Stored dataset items
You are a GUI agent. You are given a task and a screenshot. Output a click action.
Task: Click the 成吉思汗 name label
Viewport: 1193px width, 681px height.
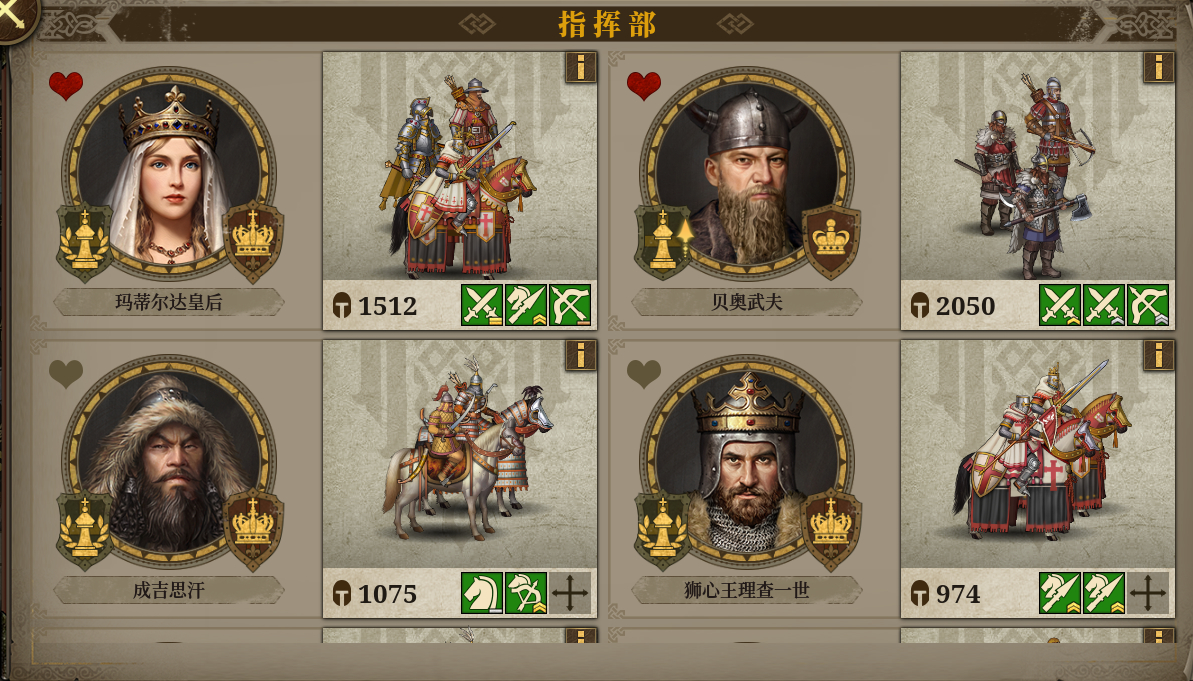[169, 590]
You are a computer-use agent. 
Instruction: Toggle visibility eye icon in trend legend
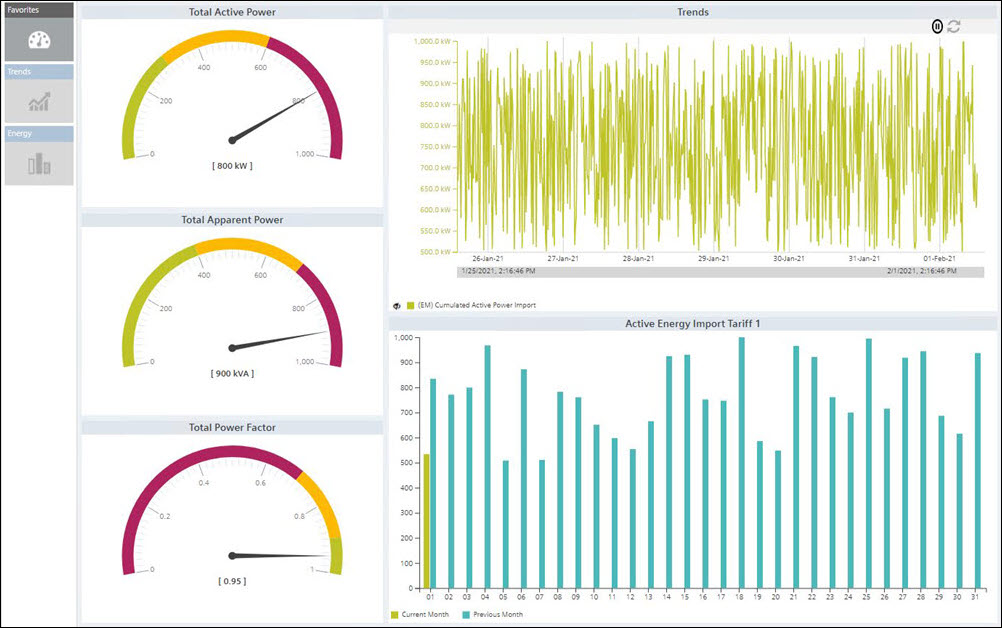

■ What to do
Copy all records exactly; omit images.

■ Expected answer
You are a GUI agent. You are given a task and a screenshot. Output a click action.
Task: Click the 成吉思汗 name label
Viewport: 1193px width, 681px height.
[169, 590]
You are a computer-use agent. 
Instruction: Toggle visibility eye icon in trend legend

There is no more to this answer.